Reforms Drove NHS Manager To Leap Off Motorway Bridge

A hospital department head who threw herself to her death from a 100ft motorway bridge was driven to suicide by NHS reforms, an inquest was told yesterday. Morag Wilson, 32, a manager at Wythenshawe hospital, stabbed herself with a kitchen knife before jumping from the M60 into the Manchester ship canal.

An inquest heard that Ms Wilson, head of dietetics at the hospital, had been facing huge pressure at work from government reforms under the Agenda for Change review. The south Manchester coroner, John Pollard, urged the NHS to consider the impact of reforms on staff as he recorded a verdict of suicide following her death in December last year.

“I find it extremely sad that a young woman with such a lot going for her, very dedicated to her work, has been reduced to despair by the pressure upon her at work,” he said. “When people introduce these rules and systems perhaps a bit more thought as to what effect they will have on people would be helpful.”

The inquest heard how Ms Wilson, who lived in Sale, had found her position at work increasingly difficult because of the review, which resulted in her job being reclassified two grades higher and dieticians at other hospitals in the region being promoted by one grade. But dieticians working for her did not receive a pay rise, which led to resentment.

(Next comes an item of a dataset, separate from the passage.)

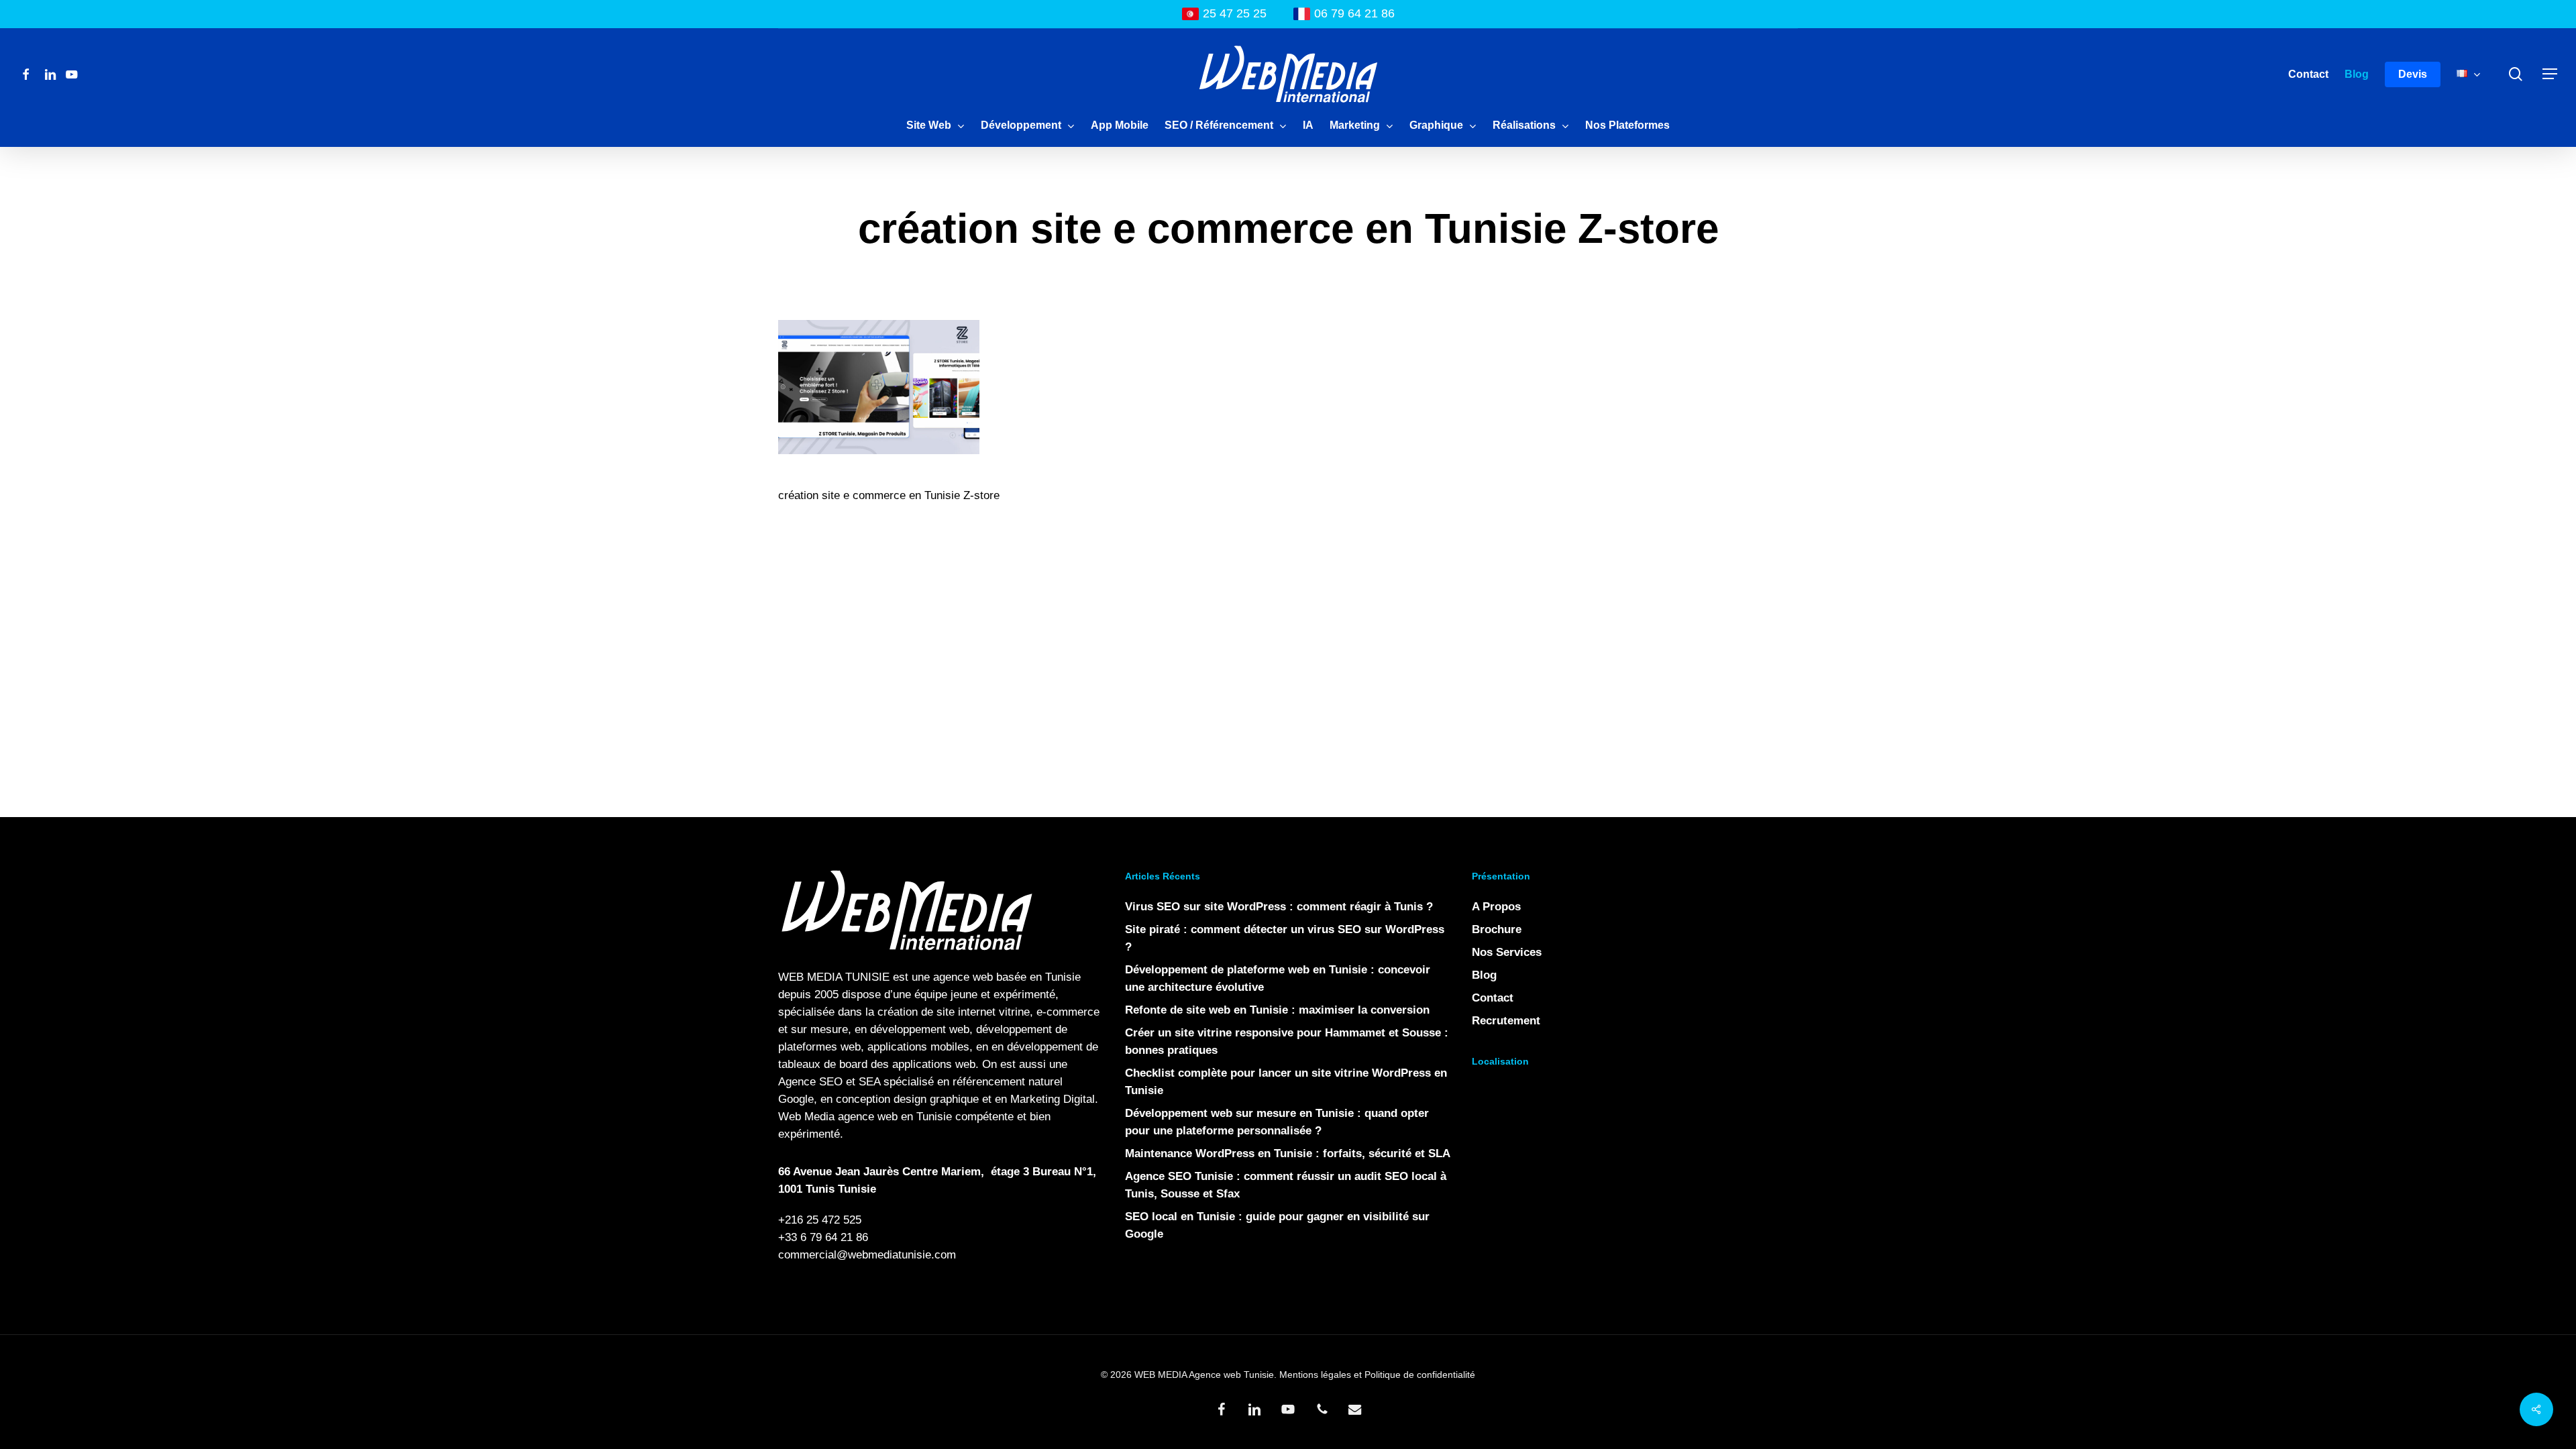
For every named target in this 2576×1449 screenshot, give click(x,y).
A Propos (1496, 906)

She lobbied her bosses on their behalf but staff were told there was no extra money. The inquest also heard that she was upset by a failing student who had complained that she had allegedly suffered discrimination at the hospital.

Ms Wilson’s father, Neil, from Aberdeenshire, told the inquest that he had seen the pressure she was under when he visited her in December to hear her sing in a hospital choir at the Bridgewater Hall. He said she had told him that as soon as she walked into the staff room, her colleagues would stop talking. “They made her feel as if possibly she was to blame for them not being upgraded. They made her feel so bad on tea breaks she took her tea into her office. Some staff members were saying: ‘We are not going to stay here. We are going to look for other jobs’.”

He said he found his daughter being physically sick because she was so worried about a meeting with a failing student on December 13. After the meeting, she said she was disappointed because the student had been hostile.

She had planned to drive her father back to Manchester airport the next morning, but when he heard her move around the house at 5am, he went back to sleep. He was woken half an hour later by a phone call, but no one spoke.

Minutes later, police found her Vauxhall Vectra abandoned on the hard shoulder at Barton Bridge, near the Trafford centre. Police found a kitchen knife in her handbag. When officers arrived at her home, her father was filing a missing persons report. Her body was found four hours later by frogmen. Naomi Carter, the pathologist who examined her body, found stab wounds which she said were self-inflicted and not life-threatening.

Ms Wilson’s family received more than 350 cards and letters after her death, many from her colleagues. They later attended a memorial service at the hospital. Mr Wilson said: “She had so many friends – she was very sociable. She had booked a holiday; she had plans for the house. It was totally unexpected.”

A spokesman for Wythenshawe hospital said: “Morag was a popular and highly respected friend and colleague. Her death was a profound shock.”

He said she had given no indication to her manager or the trust that she was suffering from work pressures and had shown no obvious signs of stress.